Let's be honest, nobody does that for every single method call, that's just unrealistic.

Situations to be careful about

Before we dive into the possible solutions, let's discuss the possible situations when you can run into a problem with null.

Returning data

The most obvious problem point when dealing with null are the points in your code when you return data. Let's look at this example using the jsoup HTML parser:

doc.select("test").first().html().text()

Every one of these function calls may or may not return null instead of the desired HTML tag. Before Java 8, the only solution was to individually check every return value.

Passing data to methods

The next usual problem point is something that is often encountered with weakly typed languages. A method awaiting a class parameter in a language like Java can never be sure it isn't getting null instead.

class MyClass {
  private String name;

  public MyClass(String name) {
    this.name = name;
  }
}

Uninitialized class variables

When using class variables like in the example above, you can run into a situation where these variables are not initialized properly.

class MyClass {
  private String name;

  public MyClass() {
  }
}

As you can see, the name variable is never initialize and therefore has a null value. If other methods in this class attempt to use the variable, these will have to deal with it.

Possible solutions

In Java, we don't have the possibility to explicitly mark a type as nullable or non-nullable. Other languages, like Hacklang for example, give you this option. Depending on your programming language, you may have different options available to you.

Convention

When working in a closed group, you have the luxury of introducing a coding convention. One such convention could be that everything is non-nullable unless you explicitly declare it Nullable with an annotation:

@Nullable
public MyExampleClass doSomething() {
    return null;
}

This would alert everyone using this method that it can, in certain cases, return null. However, upholding conventions is going to require a large degree of discipline, code reviews, and coaching for new colleagues.

Annotate

You can also annotate the other way around, mark everything with a @Nonnull annotation that's not nullable. This way your IDE will at least warn you if you're about to violate the nullability of a variable.

@Nonnull
public MyExampleClass doSomething() {
    //This will result in an IDE warning
    return null;
}

If you're not working in Java, you'll, of course, have to adapt the annotation/documentation to your own environment.

Nullable/Optional classes

Instead of annotations, you could also use an explicit class that declares a variable or return type to be optional. In Java, for example:

public Optional<MyExampleClass> doSomething() {
    //This will result in an IDE warning
    return Optional.ofNullable(null);
}

The Optional class will force the calling party to perform an explicit null check before they access the value stored in the class. Similar facilities exist in other languages, or you can of course also implement your own.

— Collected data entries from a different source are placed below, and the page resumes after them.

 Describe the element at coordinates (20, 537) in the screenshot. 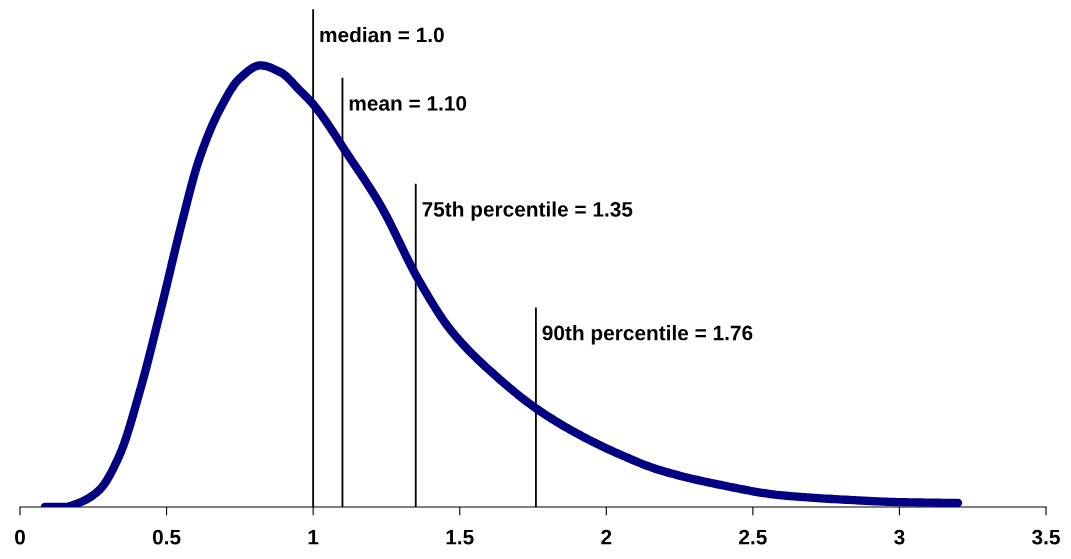

I see `x-tick-label: 0` at that location.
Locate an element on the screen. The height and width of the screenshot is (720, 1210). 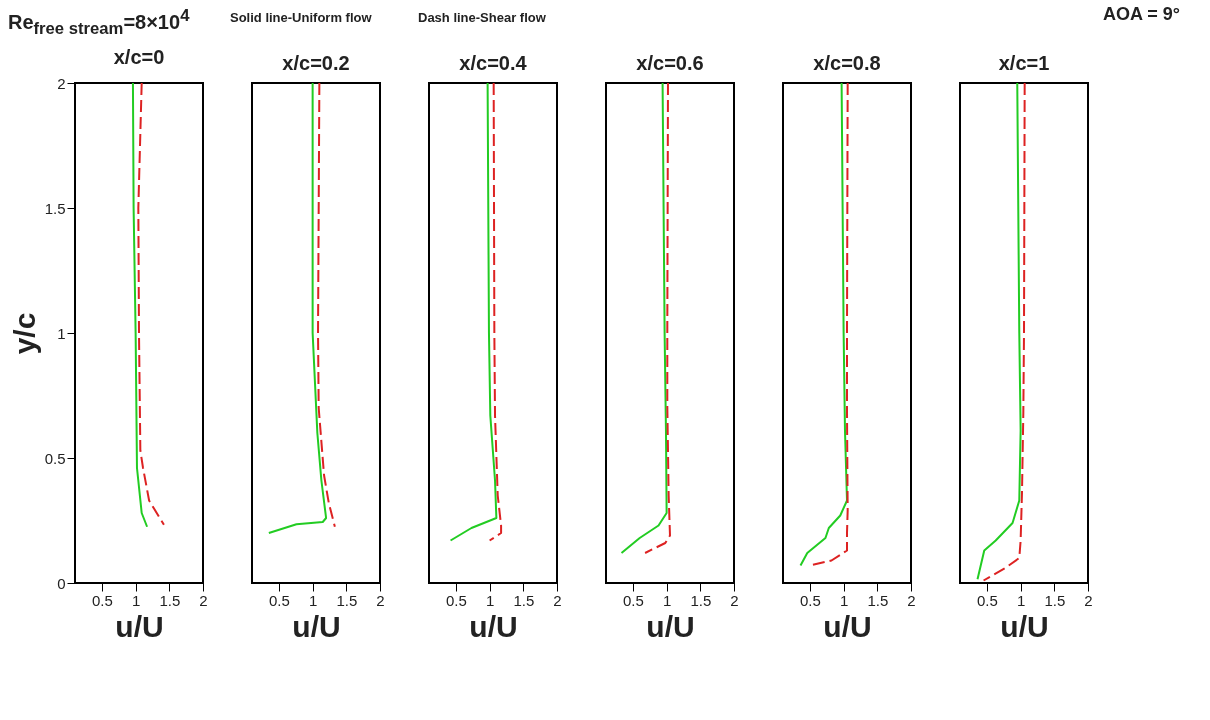
chart-title: x/c=0.4 is located at coordinates (494, 63).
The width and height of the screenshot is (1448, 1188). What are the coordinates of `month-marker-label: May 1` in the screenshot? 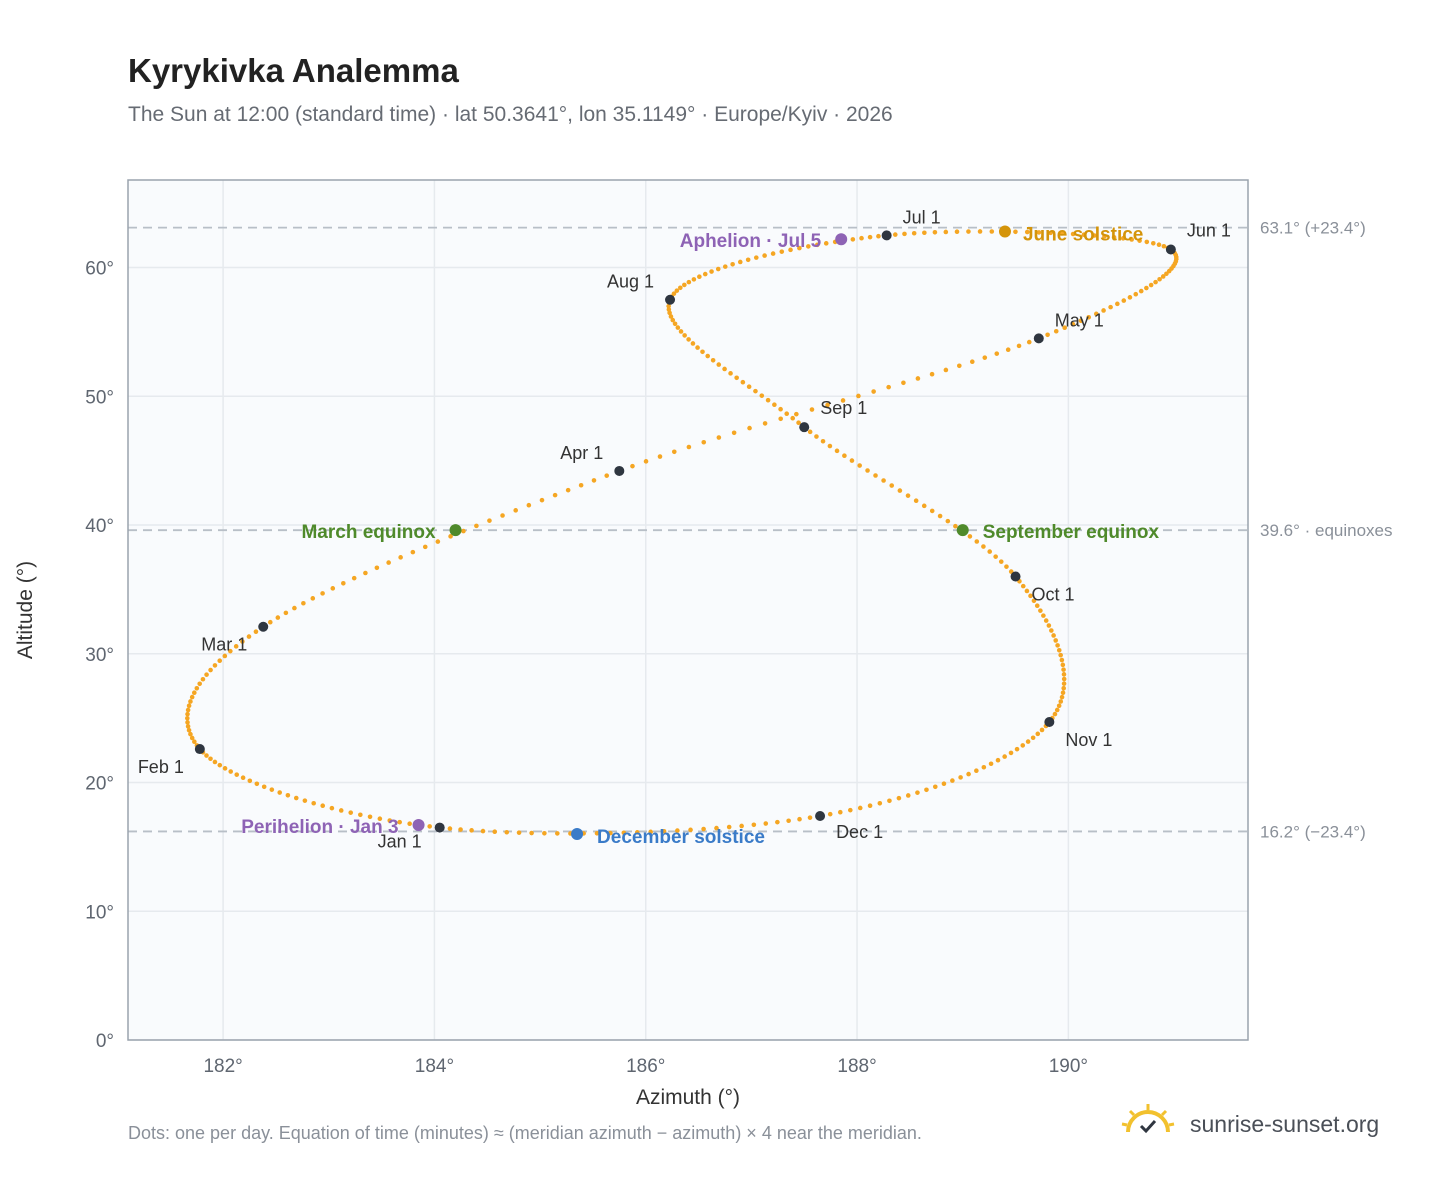 It's located at (1080, 320).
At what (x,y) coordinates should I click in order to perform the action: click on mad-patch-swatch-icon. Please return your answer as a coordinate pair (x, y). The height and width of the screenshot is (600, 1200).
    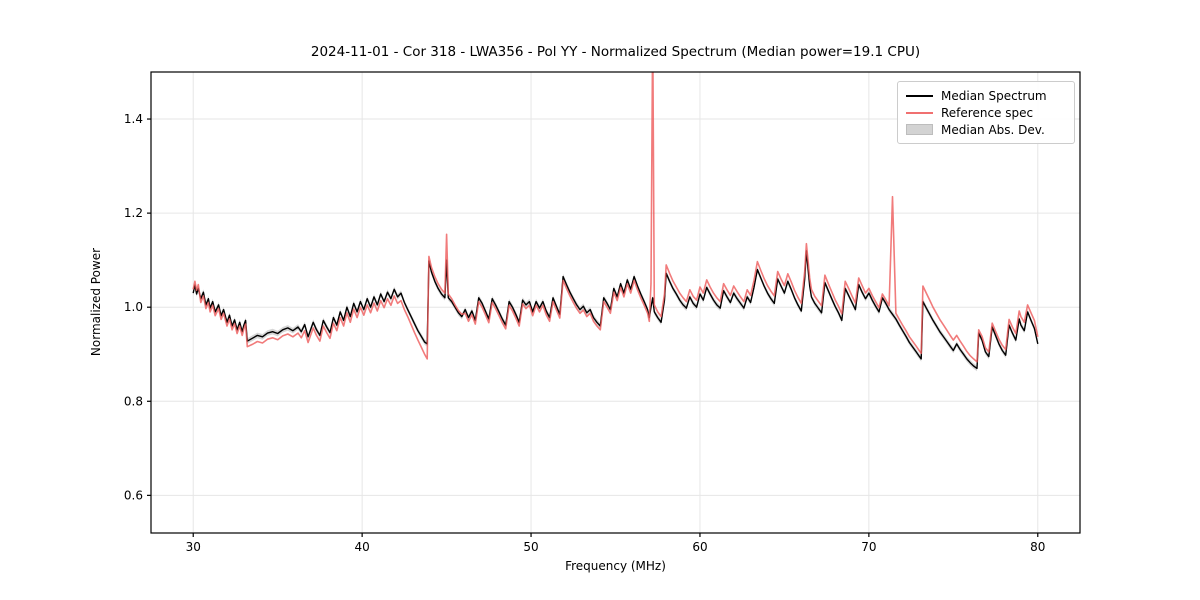
    Looking at the image, I should click on (920, 130).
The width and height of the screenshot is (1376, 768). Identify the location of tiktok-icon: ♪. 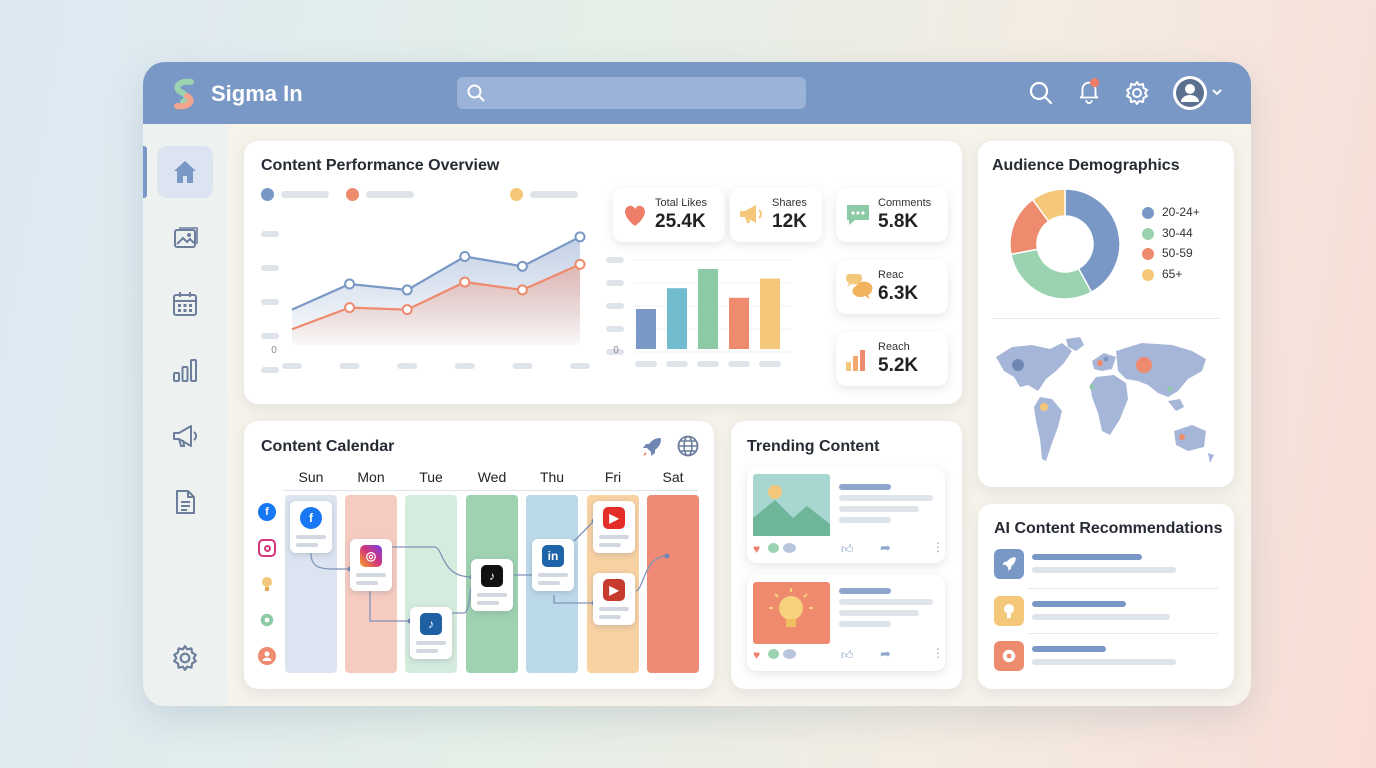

Languages with explicit nullability

Other languages (like C#) have taken a stricter approach with nullability. If you want a type to be nullable, you explicitly have to mark it as such, for example with the question mark (?):

public MyExampleClass? doSomething() {
    return null;
}

Use exceptions

Instead of using null, you may want to consider using exceptions to indicate your inability to provide the requested data. While this does not work in every situation, it is certainly useful when returning data.

Communication is key

Let's assume that you have a method called getAuthorBySlug(). From the name, you would assume it returns an author. You would not assume it to return anything else, would you?

Herein lies the problem. People don't think about null all that often when calling random methods. While I would argue that in higher level languages using exceptions is a valid alternative to returning null, there are reasons against that solution. (Exceptions are computationally expensive and the try-catch clause is rather wordy.)

At any rate, if you are going to return null from a method, it is imperative that you communicate this fact clearly, either by adding the proper annotation, or by specifying an optional return type. And don't even think about writing it in the text of your documentation, nobody reads that.